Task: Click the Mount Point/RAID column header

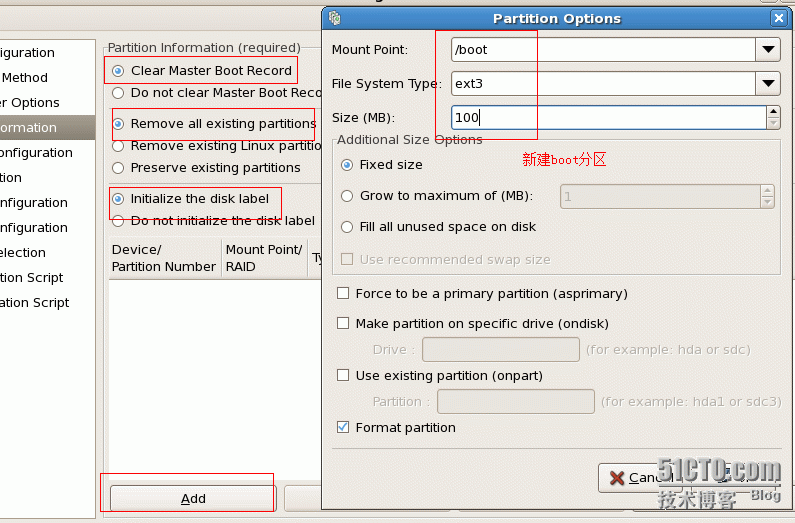Action: (264, 258)
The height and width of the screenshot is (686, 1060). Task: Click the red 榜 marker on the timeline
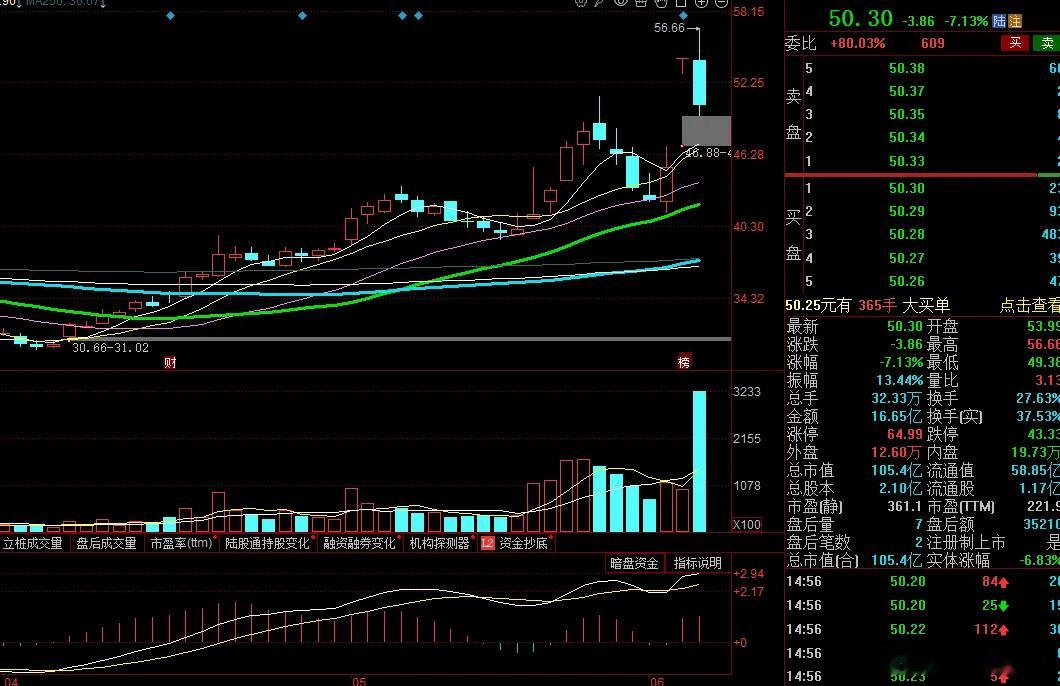[x=683, y=362]
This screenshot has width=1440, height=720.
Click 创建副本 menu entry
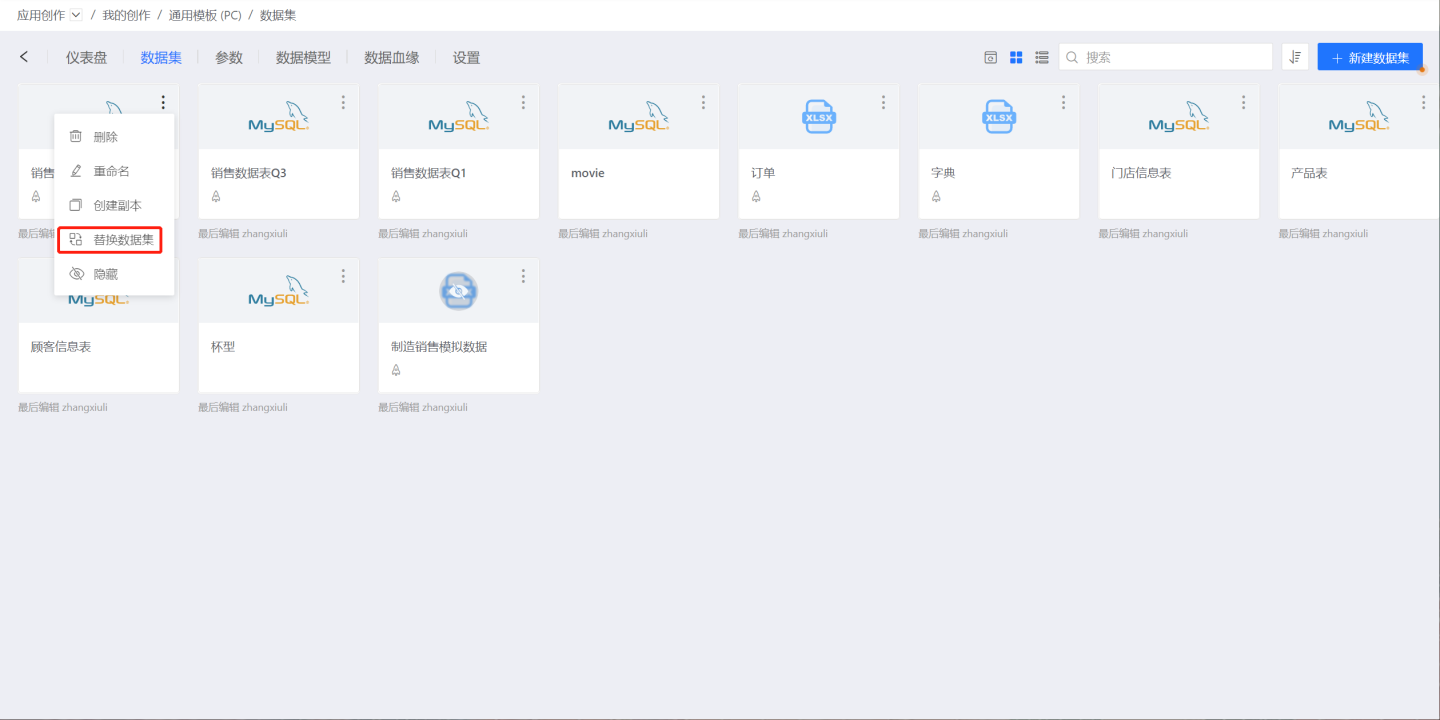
───
What the task requires →
Starting at the line that contains "This screenshot has width=1440, height=720.", reproduce exactly and only the lines through the end of the entries above, with the pictures excluded.

Response area →
This screenshot has width=1440, height=720.
Click 创建副本 menu entry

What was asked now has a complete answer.